● What you will do:
Copy, from the material below, each line that contains the word "computer".
START Task data
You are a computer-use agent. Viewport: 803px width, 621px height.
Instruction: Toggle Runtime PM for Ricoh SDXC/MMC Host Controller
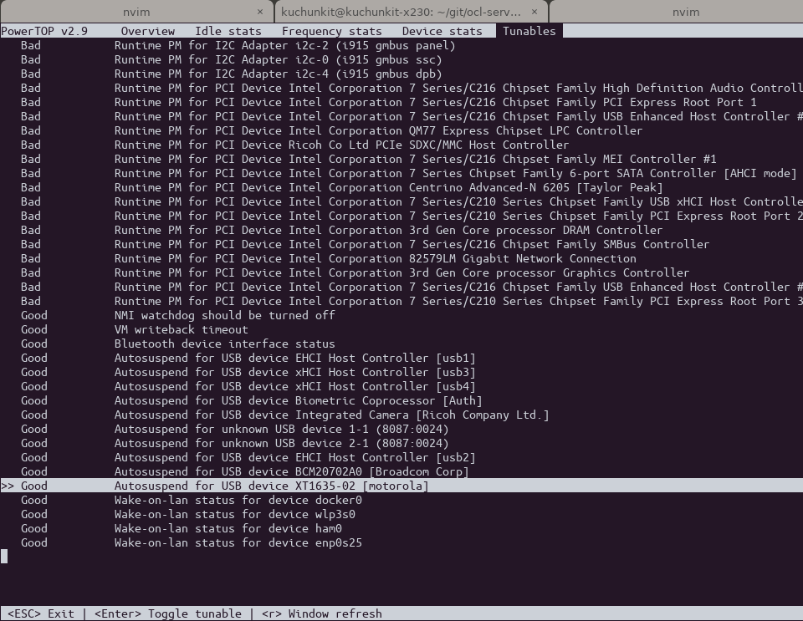point(341,145)
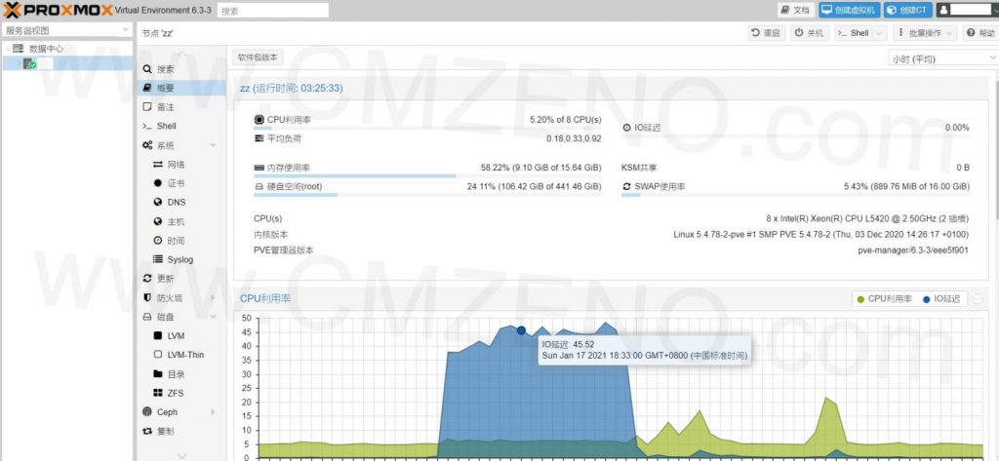Click the 证书 (certificates) sidebar item
Viewport: 999px width, 461px height.
[x=176, y=183]
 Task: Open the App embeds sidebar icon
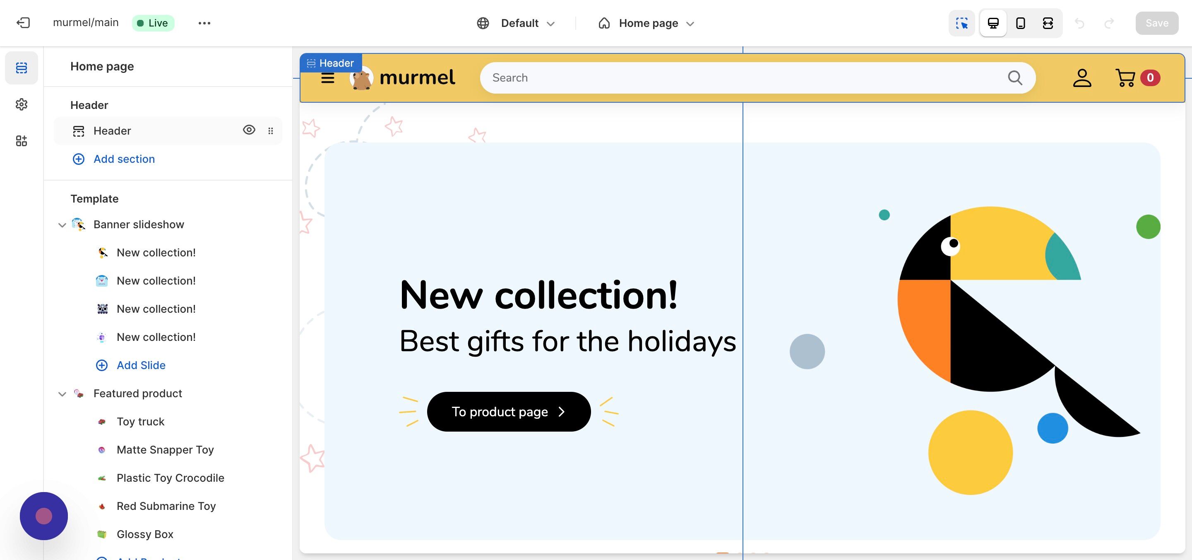point(21,141)
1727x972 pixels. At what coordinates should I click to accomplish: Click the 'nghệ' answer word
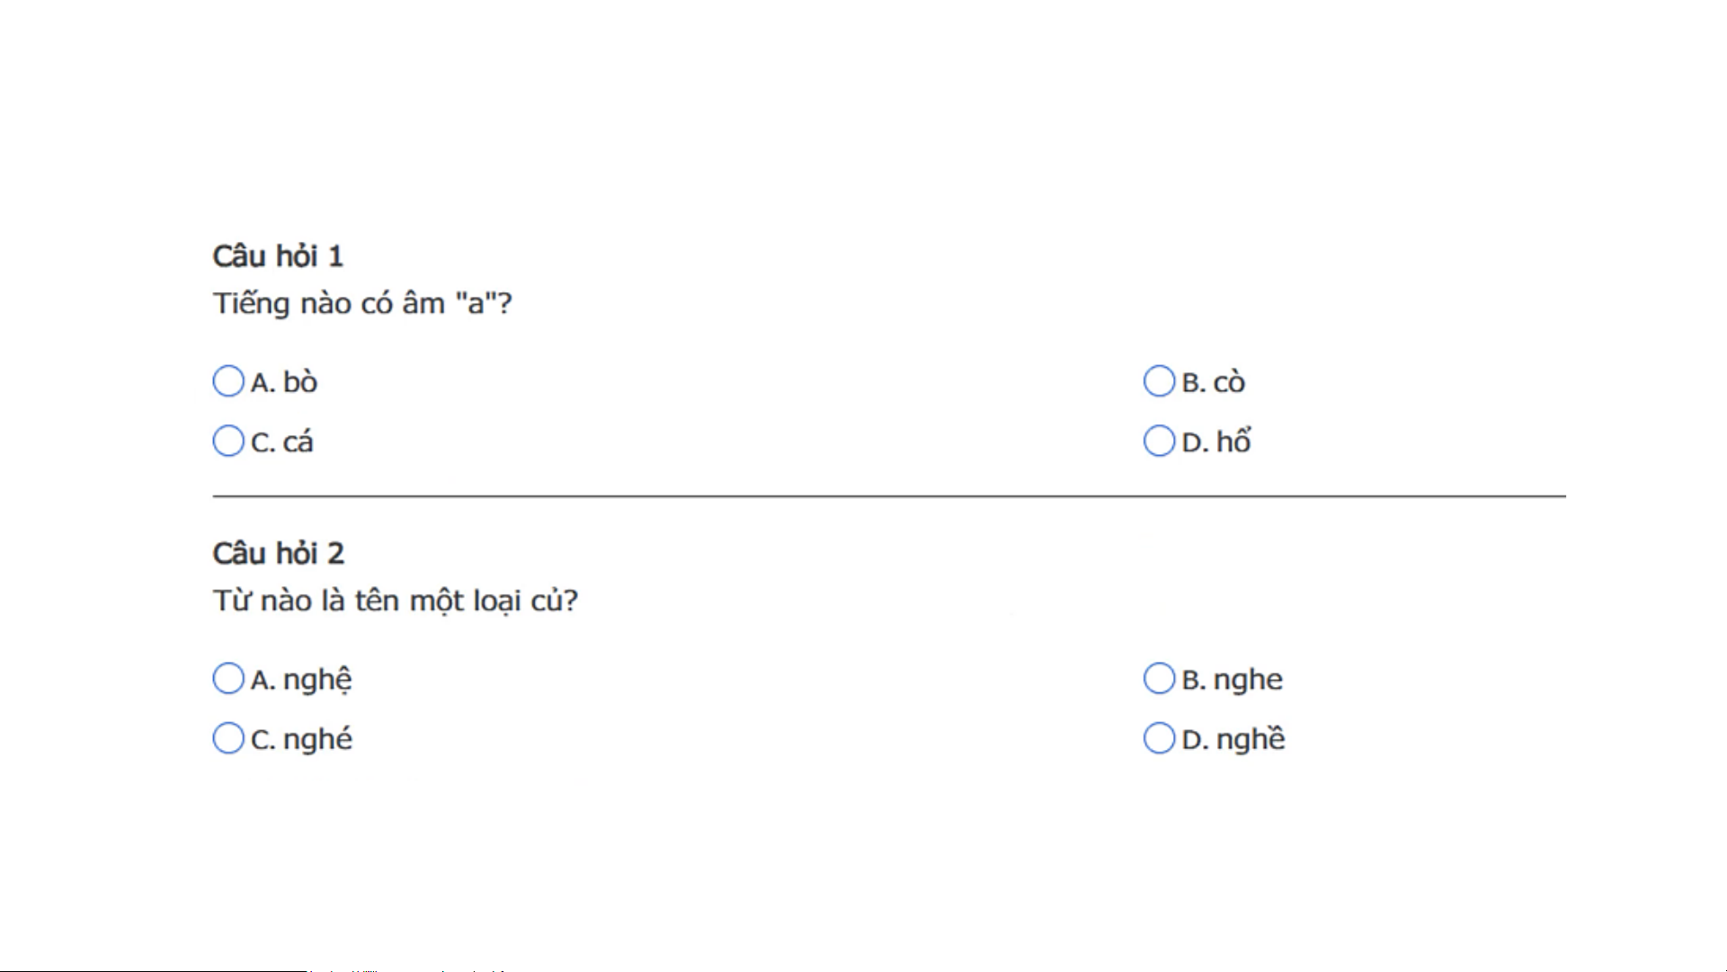pyautogui.click(x=317, y=680)
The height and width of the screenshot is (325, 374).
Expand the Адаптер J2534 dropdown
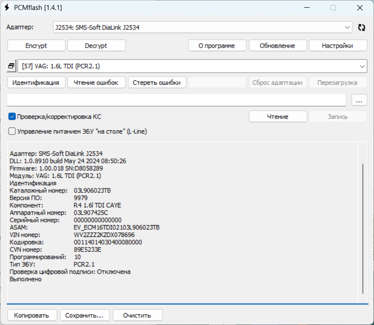click(347, 27)
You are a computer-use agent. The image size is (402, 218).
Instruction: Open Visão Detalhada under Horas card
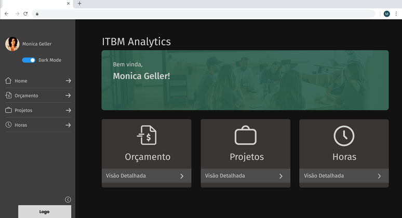pyautogui.click(x=343, y=176)
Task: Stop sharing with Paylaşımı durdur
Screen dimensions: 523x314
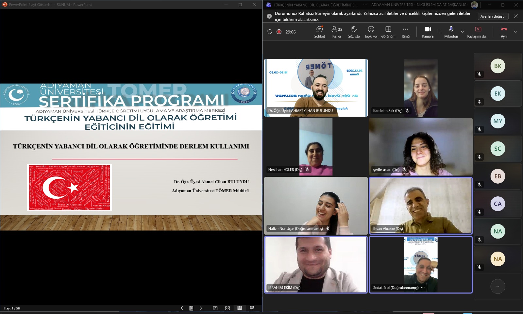Action: pyautogui.click(x=478, y=32)
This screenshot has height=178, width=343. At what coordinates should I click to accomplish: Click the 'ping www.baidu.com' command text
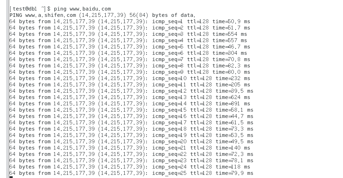pos(82,9)
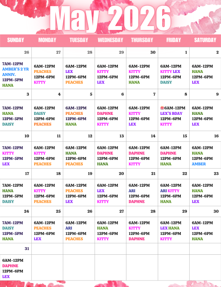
END Task data
● Exercise solution:
You are a computer-use agent. Viewport: 803px width, 621px height.
You are a computer-use agent. The image size is (402, 218).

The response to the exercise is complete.